Wait, this order came out 9 days later, I reveal the year and the general for the above note:
GENERAL ORDERS, HDQRS. DEPT. OF NORTH CAROLINA,, ARMY OF THE OHIO, Numbers 84.
Raleigh, N. C., June 13, 1865.
The time has arrived when I must bid farewell to many of my old comrades of the Army of the Ohio, and doubtless the time will soon come when we all must separate. It is a farewell tinged with no feeling of sadness, save for the loss of our brave comrades who have fallen. Our thoughts at parting are of duty faithfully done, of hardships and dangers bravely met, of battles fought and victories won, of our glorious Union saved from destruction and more firmly reestablished on the basis of freedom for all, of dear homes and friends to which we are returning, rendered tenfold more dear by the price it has cost us to preserve them, and of the grateful welcome that awaits us among our friends and countrymen.
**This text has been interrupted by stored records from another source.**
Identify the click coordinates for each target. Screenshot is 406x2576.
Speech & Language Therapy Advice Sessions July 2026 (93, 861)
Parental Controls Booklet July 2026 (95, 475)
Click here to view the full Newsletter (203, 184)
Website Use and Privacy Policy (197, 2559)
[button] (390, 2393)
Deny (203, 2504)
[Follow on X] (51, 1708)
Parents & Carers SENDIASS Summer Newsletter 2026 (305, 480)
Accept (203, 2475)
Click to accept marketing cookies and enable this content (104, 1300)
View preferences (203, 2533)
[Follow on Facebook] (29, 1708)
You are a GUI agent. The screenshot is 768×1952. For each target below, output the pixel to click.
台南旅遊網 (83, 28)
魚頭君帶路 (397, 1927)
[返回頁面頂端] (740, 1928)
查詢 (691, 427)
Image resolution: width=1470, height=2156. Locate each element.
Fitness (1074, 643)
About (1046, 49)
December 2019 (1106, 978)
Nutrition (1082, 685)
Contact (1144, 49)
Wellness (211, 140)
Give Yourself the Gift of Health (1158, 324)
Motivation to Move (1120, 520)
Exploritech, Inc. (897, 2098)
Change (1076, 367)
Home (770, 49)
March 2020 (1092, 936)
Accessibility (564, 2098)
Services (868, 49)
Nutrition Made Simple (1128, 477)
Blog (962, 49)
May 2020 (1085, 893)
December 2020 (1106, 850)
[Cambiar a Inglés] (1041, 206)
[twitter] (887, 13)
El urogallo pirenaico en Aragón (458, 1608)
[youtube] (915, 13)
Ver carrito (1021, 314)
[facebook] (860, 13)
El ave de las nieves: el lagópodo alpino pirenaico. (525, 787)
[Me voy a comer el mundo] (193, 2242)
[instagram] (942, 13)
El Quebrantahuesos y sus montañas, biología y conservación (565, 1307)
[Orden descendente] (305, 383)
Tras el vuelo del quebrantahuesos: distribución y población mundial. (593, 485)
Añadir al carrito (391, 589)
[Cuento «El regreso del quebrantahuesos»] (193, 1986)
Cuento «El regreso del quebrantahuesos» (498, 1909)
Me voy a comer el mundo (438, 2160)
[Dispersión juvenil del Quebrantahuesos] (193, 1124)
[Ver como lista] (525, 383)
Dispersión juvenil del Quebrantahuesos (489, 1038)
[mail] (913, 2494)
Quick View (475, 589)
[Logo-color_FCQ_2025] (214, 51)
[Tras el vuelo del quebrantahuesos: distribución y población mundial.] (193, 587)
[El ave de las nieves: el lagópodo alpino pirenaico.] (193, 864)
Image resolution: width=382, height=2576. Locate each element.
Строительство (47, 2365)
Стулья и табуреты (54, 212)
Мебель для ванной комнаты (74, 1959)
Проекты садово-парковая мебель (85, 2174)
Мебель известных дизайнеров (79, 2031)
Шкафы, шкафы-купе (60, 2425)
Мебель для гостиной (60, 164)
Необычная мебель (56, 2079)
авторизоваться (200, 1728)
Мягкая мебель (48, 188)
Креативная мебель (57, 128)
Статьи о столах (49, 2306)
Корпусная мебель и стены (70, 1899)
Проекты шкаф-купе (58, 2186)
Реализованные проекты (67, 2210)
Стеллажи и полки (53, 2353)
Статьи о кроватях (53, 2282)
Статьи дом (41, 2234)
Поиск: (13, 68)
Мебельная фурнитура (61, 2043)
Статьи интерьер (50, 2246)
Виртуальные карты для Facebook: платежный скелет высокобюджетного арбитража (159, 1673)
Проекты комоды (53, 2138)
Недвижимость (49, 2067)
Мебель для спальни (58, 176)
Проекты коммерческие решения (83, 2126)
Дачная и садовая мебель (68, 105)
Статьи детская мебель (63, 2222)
Let the memory of Knoxville, Resaca, Dallas, Kennesaw, Chattahoochee, and Atlanta; of Columbia, Franklin, and Nashville; of Fort Wagner, Drewry’s Bluff, Cold Harbor, Petersburg, Richmond, and Fort Harrison; of Fort Fisher, Anderson, Wilmington, and Kinston, ever remind us of the priceless value of our free institutions, and incite in us that faithful discharge of our duties as citizens which alone can secure to us and to our posterity the full fruits of the victories which as soldiers we have won.
My comrades, I bid you farewell, and may Almighty God bless and reward you for patriotism and fidelity in the cause of liberty and Union, and may he comfort and protect the widows and orphan children of our comrades who have given their lives for their country.
J. M. SCHOFIELD,
Things were not as clear-cut as we have convinced ourselves during the intervening 150 years.